Put Provience in HOF
Coach H.B. Provience was the winningest coach in Trinity High School history. Trinity was the only high school for blacks in Limestone County for 105 years and for 21 of those years coach Provience was the head football, basketball, baseball and track coach.
Since coach is not around to defend his record, I talked to a group of people who are very knowledgeable about his accomplishments, his players. To a man they all agreed that he should be in the Limestone County Sports Hall of Fame.
“Not only was Coach Provience a very good coach he was also a good man in the classroom. He taught History and expected his students to be prepared when they walked into his classroom. If you weren’t prepared he acted as if you had let him down as well as yourself,” said Arthur “Redbone” Kirby, who played football for Provience and is a member of the inaugural class of the Limestone County Sports Hall of Fame.
Education was very important to Provience; it was so important that in order to set a good example for his players he pursued a master’s degree while teaching and coaching. After years of study he became one of the first black coaches and maybe one of the first coaches in North Alabama to obtain a master’s degree.

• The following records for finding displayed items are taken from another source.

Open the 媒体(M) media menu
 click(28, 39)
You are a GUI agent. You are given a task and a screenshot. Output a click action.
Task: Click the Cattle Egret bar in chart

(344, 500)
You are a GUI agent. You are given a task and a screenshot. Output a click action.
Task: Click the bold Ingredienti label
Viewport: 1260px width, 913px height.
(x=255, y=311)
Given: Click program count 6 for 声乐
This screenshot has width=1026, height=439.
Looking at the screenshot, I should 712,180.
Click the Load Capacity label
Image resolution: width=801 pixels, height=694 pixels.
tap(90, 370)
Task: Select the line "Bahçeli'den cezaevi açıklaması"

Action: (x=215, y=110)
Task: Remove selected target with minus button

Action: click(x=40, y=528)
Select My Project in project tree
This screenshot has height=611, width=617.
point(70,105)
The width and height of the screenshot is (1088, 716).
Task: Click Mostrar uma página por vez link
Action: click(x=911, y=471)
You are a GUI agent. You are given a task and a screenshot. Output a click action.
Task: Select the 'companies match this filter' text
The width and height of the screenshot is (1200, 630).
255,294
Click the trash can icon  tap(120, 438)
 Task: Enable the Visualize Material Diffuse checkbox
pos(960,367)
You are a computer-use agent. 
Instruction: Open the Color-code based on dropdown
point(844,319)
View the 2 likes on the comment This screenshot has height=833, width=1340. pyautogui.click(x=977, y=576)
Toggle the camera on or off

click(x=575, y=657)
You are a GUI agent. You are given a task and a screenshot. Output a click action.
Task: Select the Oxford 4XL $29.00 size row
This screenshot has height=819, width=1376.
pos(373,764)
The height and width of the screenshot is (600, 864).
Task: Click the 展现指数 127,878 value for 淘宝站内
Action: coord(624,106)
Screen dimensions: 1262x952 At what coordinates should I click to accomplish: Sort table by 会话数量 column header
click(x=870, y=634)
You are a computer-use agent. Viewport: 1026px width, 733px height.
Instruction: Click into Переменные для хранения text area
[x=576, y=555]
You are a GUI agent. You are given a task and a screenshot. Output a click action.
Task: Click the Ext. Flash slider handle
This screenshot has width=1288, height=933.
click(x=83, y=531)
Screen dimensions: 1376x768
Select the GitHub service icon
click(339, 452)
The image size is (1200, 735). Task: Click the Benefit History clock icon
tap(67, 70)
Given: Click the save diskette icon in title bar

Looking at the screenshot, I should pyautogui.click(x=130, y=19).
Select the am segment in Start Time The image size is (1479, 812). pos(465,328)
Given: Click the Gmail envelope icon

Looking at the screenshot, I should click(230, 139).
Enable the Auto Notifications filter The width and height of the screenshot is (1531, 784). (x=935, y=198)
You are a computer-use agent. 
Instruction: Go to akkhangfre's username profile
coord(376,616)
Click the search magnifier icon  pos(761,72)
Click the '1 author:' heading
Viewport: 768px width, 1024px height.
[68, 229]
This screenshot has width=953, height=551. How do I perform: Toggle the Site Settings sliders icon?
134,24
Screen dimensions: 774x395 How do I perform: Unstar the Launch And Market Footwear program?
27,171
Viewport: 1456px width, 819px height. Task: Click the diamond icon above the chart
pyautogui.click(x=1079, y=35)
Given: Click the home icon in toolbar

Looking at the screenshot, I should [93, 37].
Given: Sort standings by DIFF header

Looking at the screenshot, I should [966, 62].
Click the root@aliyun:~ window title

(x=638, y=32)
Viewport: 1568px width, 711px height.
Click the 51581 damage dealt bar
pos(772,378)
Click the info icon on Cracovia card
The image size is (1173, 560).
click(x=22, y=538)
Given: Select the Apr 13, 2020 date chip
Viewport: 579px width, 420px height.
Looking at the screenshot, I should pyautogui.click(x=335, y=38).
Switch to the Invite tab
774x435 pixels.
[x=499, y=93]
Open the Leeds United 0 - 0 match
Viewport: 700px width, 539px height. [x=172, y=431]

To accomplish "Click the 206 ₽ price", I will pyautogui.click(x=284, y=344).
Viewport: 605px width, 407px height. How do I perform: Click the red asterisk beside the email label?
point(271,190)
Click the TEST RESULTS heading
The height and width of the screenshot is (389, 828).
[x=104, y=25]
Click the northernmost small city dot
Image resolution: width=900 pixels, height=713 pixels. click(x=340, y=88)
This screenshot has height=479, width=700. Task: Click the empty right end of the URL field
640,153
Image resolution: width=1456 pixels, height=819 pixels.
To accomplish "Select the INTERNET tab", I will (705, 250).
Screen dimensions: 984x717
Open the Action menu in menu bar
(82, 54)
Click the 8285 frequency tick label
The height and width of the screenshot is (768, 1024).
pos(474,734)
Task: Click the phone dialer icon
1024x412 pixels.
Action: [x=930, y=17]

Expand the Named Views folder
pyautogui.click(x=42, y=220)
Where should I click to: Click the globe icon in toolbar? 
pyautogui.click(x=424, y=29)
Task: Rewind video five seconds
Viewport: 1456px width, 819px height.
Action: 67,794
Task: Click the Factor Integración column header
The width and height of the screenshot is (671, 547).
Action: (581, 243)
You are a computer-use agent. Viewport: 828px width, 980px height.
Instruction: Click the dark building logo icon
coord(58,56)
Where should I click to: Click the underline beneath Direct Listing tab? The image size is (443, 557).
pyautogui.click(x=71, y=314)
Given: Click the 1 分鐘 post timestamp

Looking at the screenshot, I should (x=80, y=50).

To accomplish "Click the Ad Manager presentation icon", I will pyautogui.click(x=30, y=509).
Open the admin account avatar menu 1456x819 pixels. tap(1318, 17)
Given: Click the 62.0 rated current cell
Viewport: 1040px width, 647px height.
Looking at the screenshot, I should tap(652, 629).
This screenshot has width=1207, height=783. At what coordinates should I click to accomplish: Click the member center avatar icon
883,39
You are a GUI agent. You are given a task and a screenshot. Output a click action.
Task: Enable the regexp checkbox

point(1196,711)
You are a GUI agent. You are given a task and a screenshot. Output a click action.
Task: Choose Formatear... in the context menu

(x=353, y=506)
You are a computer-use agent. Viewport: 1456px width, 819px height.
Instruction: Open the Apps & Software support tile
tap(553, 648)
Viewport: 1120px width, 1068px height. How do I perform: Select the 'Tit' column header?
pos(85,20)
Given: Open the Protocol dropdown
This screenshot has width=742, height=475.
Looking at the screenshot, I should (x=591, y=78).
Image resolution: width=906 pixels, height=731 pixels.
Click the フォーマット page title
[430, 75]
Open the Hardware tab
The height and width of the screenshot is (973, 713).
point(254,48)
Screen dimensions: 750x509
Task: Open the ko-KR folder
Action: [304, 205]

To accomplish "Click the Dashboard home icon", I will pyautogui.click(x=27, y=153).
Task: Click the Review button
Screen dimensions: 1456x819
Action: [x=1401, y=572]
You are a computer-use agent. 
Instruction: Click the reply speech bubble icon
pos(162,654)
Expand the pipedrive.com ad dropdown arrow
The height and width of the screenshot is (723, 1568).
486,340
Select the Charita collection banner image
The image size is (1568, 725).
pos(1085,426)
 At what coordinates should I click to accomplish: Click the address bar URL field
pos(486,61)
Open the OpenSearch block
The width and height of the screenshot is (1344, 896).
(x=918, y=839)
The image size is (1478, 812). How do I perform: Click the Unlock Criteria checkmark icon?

“He was a very good coach and he was all we had. He was also a great man,” said Louis Coger who played football for Provience and is a member of the Limestone County Sports Hall of Fame. Coach Provience was certainly all Trinity had. For many years he was the line coach, backfield coach, offensive coordinator, linebacker coach, defensive secondary coach and defensive coordinator as well as head coach. He was also the offensive and defensive coach in the other sports.
“Provience was a good basketball coach. He was about like he was in football, a strict disciplinarian who knew the game,” said Ronnie Fletcher, who played basketball for coach Provience and is a member of the Limestone County Sports Hall of Fame. During Fletcher’s senior year he scored 50 or more points in six games (they did not have a three-point shot) and Provience led his team to the district playoff.
If Provience was good enough to coach these three into the Hall of Fame then the obvious question is, why isn’t he in the Limestone County Sports Hall of Fame?
“Coach had his ways, but when it came down to business he was a good coach who knew the game and expected you to always play hard and play to win,” said Larry Howell, who played baseball for Provience for four years.
Good teacher. Good coach. Strict disciplinarian. Expected you to play to win. Great man. All accolades that say Coach Provience should be in the Limestone County Sports Hall of Fame.